▶ _Activities_
[1] Using the passage on Old Fort Dallas, answer each question on its own line:
(a) On whose plantation was the fort established?
(b) What did the U.S. Navy set up on Biscayne Bay in 1836?
(c) In whose honor was the fort named?
[2] From the passage on Old Fort Dallas, write out the portion starting with "Old Fort Dallas" and going on through "in the West Indies.".

▶ _Source extract_
┄┄┄┄┄┄
Old Fort Dallas was established on the plantation of Richard Fitzpatrick and William English in 1836 as a United States military post and cantonment in southern Florida during the Seminole Wars. In 1836, the U.S. Navy established patrols on Biscayne Bay to prevent trading between the Seminoles and traders from Cuba or the West Indies. Fort Dallas was established to support the Navy's efforts, but more pointedly, "for the purpose of harassing the enemy." It was named in honor of Commodore Alexander James Dallas, United States Navy, then in command of the United States naval forces in the West Indies.
┄┄┄┄┄┄
▶ _Information_
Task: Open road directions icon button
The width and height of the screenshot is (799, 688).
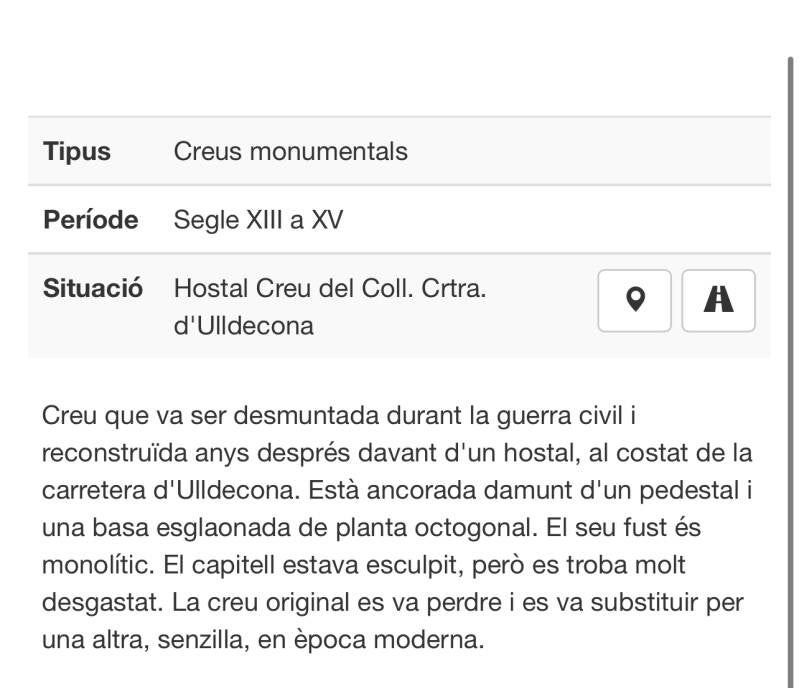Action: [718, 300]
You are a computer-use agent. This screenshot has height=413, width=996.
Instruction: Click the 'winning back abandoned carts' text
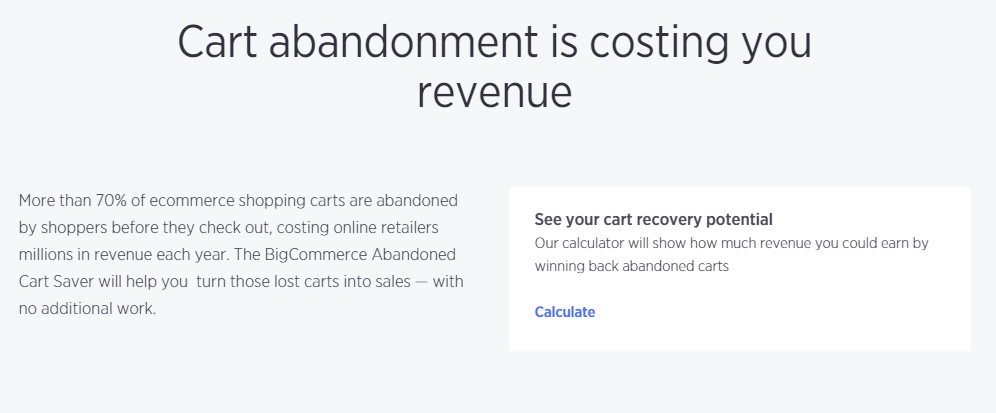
┄┄┄┄┄┄
▶ _Results by task_
[1]
(a) Richard Fitzpatrick and William English
(b) Patrols
(c) Commodore Alexander James Dallas, United States Navy

[2]
Old Fort Dallas was established on the plantation of Richard Fitzpatrick and William English in 1836 as a United States military post and cantonment in southern Florida during the Seminole Wars. In 1836, the U.S. Navy established patrols on Biscayne Bay to prevent trading between the Seminoles and traders from Cuba or the West Indies. Fort Dallas was established to support the Navy's efforts, but more pointedly, "for the purpose of harassing the enemy." It was named in honor of Commodore Alexander James Dallas, United States Navy, then in command of the United States naval forces in the West Indies.